Quelques instants plus tard, elle entendit une voix s'approcher :
-On m'a fait part d'un tas de mauvaises nouvelles à mon arrivée.
-Alistair ! S'exlama-t-elle en se retournant avant de se ressaisir. Ne t'emporte plus jamais comme ça, se promit-elle. J'espère que vos nouvelles ne seront pas de la même couleur.
-En effet, dit-il en la rejoignant et en scrutant à son tour les entraînements des soldats. Tout s'est passée exactement comme je l'avais prévu.
-Kandall brise l'alliance avec Kelton ?
-Oui, d'ailleurs Kandall aurait pu mourir ce jour même. Le gouverneur de Verradien était dans la même pièce que Kandall et le gouverneur de Kratagne qui signait une reddition. Quand je lui ai révélé la vérité sur la mort de son père, les soldats de Verradien ont protégé leur gouverneur et ils n'étaient pas loin de lui tirer dessus.
-Cela aurait été parfait.
-Malheusement pour Xandora, Kandall à réussit à tuer Dresdan et a convaincu son armée de le rejoindre.
-Mais comment peuvent-ils lui obéir si facilement ? S'exaspéra-t-elle.
-Il faut dire qu'il a un cran à toute épreuve, admit-il. C'est un redoutable adversaire tant dans la guerre que... et bien disons dans une sorte de diplomatie très persuasive...
-Épargnez-moi vos remarques...
-Je suis votre humble conseiller...
-Le gouverneur de Kratagne aurait pu le faire tuer, le coupa-t-elle. Dresdan n'aurait eu d'autres choix que le suivre et ils seraient retournés dans notre camp.
-Mais cela ne s'est pas passé comme ça, dit-il simplement. Kandall a du cran, je vous l'ai dit, le temps que le gouverneur de Kratagne hésite, le fils d'Aldresdan est intervenu et a coupé court à toute discussion.
-Enfin... Quoi qu'il en soit, Kandall et Kelton s'affronteront, celui qui en réchappe en sera affaiblit et nous lui donneront le coup de grâce.
Pour seul réponse, Alistair hocha doucement la tête.
-Mais cela ne sera pas suffisant. Kelton a massacré une population entière. Un génocide de près de 5 milliards d'être humains. Je ne peux l'accepter. Il faut montrer à tous les Xandoriens qu'il doit y avoir une contrepartie. Que les Atlantissiens seront vengés.
Alistair attendit, redoutant ce qu'elle pourrait évoquer.
-Alcatram brûlera, lâcha-t-elle simplement.
-Non, vous ne pouvez pas, dit-il aussitôt.

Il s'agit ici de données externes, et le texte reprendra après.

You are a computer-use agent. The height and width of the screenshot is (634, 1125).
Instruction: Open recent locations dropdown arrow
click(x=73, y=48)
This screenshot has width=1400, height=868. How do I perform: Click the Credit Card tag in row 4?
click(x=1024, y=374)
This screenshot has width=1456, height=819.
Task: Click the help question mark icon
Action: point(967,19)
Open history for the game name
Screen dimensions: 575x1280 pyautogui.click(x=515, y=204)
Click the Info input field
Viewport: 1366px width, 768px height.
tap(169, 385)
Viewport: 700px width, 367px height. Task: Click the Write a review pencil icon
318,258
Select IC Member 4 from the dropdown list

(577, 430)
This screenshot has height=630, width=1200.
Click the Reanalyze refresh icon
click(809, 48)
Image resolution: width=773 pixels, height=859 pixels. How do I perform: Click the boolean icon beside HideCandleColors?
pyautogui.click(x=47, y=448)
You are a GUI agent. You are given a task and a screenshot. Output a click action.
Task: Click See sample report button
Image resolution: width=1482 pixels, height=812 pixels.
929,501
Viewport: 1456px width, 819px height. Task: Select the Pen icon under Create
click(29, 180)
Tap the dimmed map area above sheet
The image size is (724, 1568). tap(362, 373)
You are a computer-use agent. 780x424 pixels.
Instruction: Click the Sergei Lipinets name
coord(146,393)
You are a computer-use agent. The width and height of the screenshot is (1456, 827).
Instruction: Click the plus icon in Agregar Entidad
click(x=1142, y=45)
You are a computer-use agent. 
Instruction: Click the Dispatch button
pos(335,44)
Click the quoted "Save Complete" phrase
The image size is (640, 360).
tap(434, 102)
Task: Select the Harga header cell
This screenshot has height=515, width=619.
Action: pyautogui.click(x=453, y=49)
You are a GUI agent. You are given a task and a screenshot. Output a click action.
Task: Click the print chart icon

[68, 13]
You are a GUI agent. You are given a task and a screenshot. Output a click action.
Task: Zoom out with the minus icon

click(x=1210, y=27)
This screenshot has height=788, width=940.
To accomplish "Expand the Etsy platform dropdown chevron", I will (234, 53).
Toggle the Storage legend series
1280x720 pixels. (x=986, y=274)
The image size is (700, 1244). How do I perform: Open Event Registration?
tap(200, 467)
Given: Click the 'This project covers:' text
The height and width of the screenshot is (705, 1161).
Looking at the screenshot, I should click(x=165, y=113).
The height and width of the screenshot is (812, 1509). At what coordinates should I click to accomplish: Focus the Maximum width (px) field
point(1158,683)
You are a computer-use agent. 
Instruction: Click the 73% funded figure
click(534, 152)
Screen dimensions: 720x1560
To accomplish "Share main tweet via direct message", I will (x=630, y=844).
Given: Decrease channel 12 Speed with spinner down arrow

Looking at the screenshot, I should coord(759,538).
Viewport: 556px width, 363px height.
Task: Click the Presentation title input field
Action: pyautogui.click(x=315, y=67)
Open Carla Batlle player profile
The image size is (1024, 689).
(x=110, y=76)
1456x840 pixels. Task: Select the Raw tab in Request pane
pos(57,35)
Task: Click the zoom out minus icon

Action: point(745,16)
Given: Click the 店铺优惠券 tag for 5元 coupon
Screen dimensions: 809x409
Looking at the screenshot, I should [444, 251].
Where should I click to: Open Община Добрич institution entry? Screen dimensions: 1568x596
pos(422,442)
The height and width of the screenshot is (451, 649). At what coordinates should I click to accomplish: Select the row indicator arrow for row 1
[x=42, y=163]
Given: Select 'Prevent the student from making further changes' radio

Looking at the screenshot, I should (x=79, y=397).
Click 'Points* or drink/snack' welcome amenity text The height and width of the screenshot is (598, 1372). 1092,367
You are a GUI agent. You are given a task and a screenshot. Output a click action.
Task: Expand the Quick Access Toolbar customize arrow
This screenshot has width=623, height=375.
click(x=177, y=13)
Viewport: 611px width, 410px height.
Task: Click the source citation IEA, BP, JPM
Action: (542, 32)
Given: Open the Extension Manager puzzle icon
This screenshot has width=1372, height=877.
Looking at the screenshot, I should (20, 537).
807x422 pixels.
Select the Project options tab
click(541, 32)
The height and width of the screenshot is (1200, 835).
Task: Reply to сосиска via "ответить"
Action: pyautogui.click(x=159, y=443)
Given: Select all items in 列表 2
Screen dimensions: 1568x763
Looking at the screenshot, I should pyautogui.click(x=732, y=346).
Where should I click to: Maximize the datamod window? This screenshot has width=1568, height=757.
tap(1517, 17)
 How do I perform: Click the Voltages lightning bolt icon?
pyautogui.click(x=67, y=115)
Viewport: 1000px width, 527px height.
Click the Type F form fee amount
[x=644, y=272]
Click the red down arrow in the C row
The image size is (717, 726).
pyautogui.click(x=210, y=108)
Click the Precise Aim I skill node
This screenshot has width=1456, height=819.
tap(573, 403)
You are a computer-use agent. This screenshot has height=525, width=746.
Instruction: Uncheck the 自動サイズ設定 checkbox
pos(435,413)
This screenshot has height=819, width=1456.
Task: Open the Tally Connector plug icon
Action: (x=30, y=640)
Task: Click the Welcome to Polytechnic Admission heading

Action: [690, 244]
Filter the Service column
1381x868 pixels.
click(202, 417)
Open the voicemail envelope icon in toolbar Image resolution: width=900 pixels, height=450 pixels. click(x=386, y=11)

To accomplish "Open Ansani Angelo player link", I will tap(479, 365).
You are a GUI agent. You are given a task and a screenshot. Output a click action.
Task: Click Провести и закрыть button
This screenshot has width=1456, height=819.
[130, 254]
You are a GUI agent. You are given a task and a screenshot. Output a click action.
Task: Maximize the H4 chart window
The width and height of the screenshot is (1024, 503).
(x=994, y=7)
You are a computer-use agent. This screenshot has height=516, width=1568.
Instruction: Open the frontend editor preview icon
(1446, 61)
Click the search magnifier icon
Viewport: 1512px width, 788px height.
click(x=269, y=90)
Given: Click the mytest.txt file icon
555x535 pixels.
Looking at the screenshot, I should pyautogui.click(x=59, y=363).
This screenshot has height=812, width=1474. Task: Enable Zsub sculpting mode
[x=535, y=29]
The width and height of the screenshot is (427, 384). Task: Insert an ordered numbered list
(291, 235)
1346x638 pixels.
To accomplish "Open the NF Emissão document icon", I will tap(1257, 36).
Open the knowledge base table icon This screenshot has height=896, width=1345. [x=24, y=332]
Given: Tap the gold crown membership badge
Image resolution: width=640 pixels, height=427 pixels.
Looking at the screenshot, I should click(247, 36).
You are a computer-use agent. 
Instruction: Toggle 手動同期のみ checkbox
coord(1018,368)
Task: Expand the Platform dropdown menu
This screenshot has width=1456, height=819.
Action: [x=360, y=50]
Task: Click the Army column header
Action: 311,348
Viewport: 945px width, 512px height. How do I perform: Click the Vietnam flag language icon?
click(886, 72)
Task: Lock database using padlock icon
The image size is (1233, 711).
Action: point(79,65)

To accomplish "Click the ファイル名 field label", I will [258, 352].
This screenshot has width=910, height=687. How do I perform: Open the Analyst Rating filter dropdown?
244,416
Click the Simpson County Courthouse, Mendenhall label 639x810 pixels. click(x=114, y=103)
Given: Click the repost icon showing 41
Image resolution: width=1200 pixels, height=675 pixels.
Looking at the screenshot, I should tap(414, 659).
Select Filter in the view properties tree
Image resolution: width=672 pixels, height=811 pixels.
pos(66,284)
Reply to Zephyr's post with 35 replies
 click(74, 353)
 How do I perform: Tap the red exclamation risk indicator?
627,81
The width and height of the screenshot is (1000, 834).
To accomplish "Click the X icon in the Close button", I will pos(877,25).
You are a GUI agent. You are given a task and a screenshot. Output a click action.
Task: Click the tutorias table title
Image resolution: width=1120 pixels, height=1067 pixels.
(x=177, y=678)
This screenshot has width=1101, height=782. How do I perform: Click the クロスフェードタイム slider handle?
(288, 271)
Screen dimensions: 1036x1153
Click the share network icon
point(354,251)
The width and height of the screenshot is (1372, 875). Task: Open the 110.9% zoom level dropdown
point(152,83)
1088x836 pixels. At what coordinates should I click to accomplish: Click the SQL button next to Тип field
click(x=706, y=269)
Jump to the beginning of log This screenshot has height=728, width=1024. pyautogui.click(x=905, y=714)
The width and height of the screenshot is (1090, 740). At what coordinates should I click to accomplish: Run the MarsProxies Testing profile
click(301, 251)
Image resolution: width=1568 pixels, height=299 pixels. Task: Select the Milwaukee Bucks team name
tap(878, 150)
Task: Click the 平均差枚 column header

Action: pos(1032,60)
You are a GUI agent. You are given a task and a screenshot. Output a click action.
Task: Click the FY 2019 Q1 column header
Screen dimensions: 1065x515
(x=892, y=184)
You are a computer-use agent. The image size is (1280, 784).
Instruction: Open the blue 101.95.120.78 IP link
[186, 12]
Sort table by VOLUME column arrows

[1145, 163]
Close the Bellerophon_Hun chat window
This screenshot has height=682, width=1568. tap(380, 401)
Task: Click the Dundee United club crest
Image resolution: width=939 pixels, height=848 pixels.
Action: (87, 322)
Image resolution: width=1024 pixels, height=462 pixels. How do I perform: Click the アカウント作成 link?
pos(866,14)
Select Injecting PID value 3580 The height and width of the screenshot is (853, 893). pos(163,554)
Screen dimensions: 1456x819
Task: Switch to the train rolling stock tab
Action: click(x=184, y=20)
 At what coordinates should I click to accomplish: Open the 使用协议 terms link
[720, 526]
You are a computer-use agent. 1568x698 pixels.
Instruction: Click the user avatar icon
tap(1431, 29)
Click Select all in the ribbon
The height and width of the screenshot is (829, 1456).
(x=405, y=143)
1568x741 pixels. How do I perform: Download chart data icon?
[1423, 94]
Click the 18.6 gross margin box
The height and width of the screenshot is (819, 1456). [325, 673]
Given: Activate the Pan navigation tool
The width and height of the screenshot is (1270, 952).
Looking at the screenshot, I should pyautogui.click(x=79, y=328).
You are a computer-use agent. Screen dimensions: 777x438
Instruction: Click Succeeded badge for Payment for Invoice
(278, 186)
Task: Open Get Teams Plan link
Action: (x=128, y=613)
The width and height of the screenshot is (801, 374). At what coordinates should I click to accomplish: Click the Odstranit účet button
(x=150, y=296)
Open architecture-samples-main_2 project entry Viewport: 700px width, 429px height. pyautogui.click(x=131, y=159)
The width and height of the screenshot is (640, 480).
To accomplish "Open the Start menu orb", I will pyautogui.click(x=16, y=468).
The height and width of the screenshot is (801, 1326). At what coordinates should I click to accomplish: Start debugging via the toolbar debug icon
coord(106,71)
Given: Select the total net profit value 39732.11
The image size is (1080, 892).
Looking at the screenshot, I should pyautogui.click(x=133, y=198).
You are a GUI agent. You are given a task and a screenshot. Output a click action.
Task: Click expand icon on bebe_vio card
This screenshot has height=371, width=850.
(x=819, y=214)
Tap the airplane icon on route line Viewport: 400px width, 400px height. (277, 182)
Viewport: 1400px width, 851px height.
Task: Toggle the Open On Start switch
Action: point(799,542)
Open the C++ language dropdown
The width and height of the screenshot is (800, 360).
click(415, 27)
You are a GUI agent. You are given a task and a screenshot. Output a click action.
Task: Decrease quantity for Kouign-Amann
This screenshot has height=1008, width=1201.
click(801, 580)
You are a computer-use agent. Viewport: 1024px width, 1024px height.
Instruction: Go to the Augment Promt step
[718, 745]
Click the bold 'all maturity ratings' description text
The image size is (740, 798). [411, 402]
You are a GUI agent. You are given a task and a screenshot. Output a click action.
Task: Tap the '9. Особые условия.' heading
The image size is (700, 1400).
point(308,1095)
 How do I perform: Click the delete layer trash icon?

Alcatram fera pleinement partie de Xandora, en exterminant sa population vous ne règnerez que sur des cendres ! Il y a déjà eu assez de morts comme ça !
-Des morts surtout de notre côté. Nous ne pourrons vivre avec une telle population. Alcatram n'est gardé que par un millier de soldats, toute l'armée est sur le continent. Ils ne pourront résister.
-Justement ! Croyez-vous sincèrement que vous montrerez à tous votre puissance alors que le combat est inégal. Ce sera un massacre, non une bataille ! Et dois-je vous rappeler que la population n'y est pour rien, ce sont les actes de Kelton qui entraîneront l'anéantissement du peuple de Kandall !
-La population n'y étais pour rien, sur Atlantiss...
-Votre Altesse, n'agissez pas comme eux ! Se reprit Alistair, désespéré.
-Ma décision est prise, conclu-t-elle, baissant les yeux.
Son conseiller tourna alors aussitôt les talons, abbatu, ne pouvant rien d'autre espérer. Elle détourna alors de nouveau les yeux, évitant de croiser le regard de son père qu'elle imaginait aussi triste.